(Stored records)

[Start of Attachment]

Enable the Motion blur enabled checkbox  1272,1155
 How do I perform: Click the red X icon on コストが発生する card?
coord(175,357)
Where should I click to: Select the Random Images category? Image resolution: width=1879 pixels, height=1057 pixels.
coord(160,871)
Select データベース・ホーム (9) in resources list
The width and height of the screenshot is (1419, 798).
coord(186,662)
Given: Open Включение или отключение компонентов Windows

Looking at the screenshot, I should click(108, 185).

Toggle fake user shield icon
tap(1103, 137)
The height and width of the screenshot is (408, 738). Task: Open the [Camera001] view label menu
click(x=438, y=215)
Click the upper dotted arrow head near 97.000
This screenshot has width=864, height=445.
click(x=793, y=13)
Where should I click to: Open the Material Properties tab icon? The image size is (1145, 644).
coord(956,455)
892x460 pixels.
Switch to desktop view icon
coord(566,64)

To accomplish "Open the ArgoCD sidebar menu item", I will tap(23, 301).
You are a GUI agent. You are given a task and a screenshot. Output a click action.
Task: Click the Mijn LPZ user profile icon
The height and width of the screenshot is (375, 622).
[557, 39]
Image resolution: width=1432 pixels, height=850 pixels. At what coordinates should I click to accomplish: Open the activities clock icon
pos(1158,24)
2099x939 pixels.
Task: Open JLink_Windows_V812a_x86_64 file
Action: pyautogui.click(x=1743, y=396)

[End of Attachment]

Assigned task: Reproduce the data exactly. All of it is needed.

Answer to this exercise:
Enable the Motion blur enabled checkbox  1272,1155
 How do I perform: Click the red X icon on コストが発生する card?
coord(175,357)
Where should I click to: Select the Random Images category? Image resolution: width=1879 pixels, height=1057 pixels.
coord(160,871)
Select データベース・ホーム (9) in resources list
The width and height of the screenshot is (1419, 798).
coord(186,662)
Given: Open Включение или отключение компонентов Windows

Looking at the screenshot, I should click(108, 185).

Toggle fake user shield icon
tap(1103, 137)
The height and width of the screenshot is (408, 738). Task: Open the [Camera001] view label menu
click(x=438, y=215)
Click the upper dotted arrow head near 97.000
This screenshot has width=864, height=445.
click(x=793, y=13)
Where should I click to: Open the Material Properties tab icon? The image size is (1145, 644).
coord(956,455)
892x460 pixels.
Switch to desktop view icon
coord(566,64)

To accomplish "Open the ArgoCD sidebar menu item", I will tap(23, 301).
You are a GUI agent. You are given a task and a screenshot. Output a click action.
Task: Click the Mijn LPZ user profile icon
The height and width of the screenshot is (375, 622).
[557, 39]
Image resolution: width=1432 pixels, height=850 pixels. At what coordinates should I click to accomplish: Open the activities clock icon
pos(1158,24)
2099x939 pixels.
Task: Open JLink_Windows_V812a_x86_64 file
Action: pyautogui.click(x=1743, y=396)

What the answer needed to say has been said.